For most networks, the default options will be fine, but there is a lot of room for modification if changes are desired

Value

This function invisibly returns a list of length two. The first element contains the igraph network object. The second contains the layout matrix for the network. This can be passed in as an argument ("layout_matrix") which provides more control to the user in the layout. Other network layouts from igraph can also be passed in here.

References

Csardi G, Nepusz T: The igraph software package for complex network research, InterJournal, Complex Systems 1695. 2006. https://igraph.org/

Plots cape results as a circular network

Description

This script plots cape results in a circular network. The chromosomes are arranged in a circle. Main effects are shown in concentric circles around the chromosomes, with each trait in its own circle. Main effects can either be colored as negative or positive, or with parental allele colors for multi-parent populations.

Usage

plot_network(
  data_obj,
  marker_pairs = NULL,
  collapsed_net = TRUE,
  trait = NULL,
  trait_labels = NULL,
  color_scheme = c("DO/CC", "other"),
  main_lwd = 4,
  inter_lwd = 3,
  label_cex = 1.5,
  percent_bend = 15,
  chr_gap = 1,
  label_gap = 5,
  positive_col = "brown",
  negative_col = "blue",
  show_alleles = TRUE
)
plot_network(
  data_obj,
  marker_pairs = NULL,
  collapsed_net = TRUE,
  trait = NULL,
  trait_labels = NULL,
  color_scheme = c("DO/CC", "other"),
  main_lwd = 4,
  inter_lwd = 3,
  label_cex = 1.5,
  percent_bend = 15,
  chr_gap = 1,
  label_gap = 5,
  positive_col = "brown",
  negative_col = "blue",
  show_alleles = TRUE
)

Arguments

`data_obj`	a `Cape` object
`marker_pairs`	a two-column matrix identifying which marker pairs should be plotted. This is particularly useful if the network is very dense. The default value, NULL, plots all marker pairs.
`collapsed_net`	A logical value indicating whether to plot all individual SNPs or linkage blocks calculated by `linkage_blocks_network`.
`trait`	A character vector indicating which traits to plot.
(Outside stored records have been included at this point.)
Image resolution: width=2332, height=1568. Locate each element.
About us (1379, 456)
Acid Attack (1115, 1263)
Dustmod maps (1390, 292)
The default NULL value plots all traits.
`trait_labels`	A character vector indicating the names of the traits in case the names from the data object are not great for plotting.
`color_scheme`	A character value of either "DO/CC" or other indicating the color scheme of main effects. If "DO/CC" allele effects can be plotted with the DO/CC colors.
`main_lwd`	A numeric value indicating the line width for the main effect lines
`inter_lwd`	A numeric value indicating the line width for the interaction lines
`label_cex`	A numeric value indicating the size of the labels
`percent_bend`	A numeric value indicating the amount that the arrows for the interaction effects should be bent. A value of 0 will plot straight lines.
`chr_gap`	A numeric value indicating the size of the gap plotted between chromosomes.
`label_gap`	A numeric value indicating the size of the gap the chromosomes and their labels.
`positive_col`	One of c("green", "purple", "red", "orange", "blue", "brown", "yellow", "gray") indicating the color for positive interactions.
`negative_col`	One of c("green", "purple", "red", "orange", "blue", "brown", "yellow", "gray") indicating the color for negative interactions. show_alleles A logical value indicating whether to color main effects by their allele values (TRUE) or by whether they are positive or negative (FALSE)
`show_alleles`	boolean, default is TRUE

Details

Interaction effects are shown as arrows linking chromosomal positions. They are colored based on whether they are positive or negative.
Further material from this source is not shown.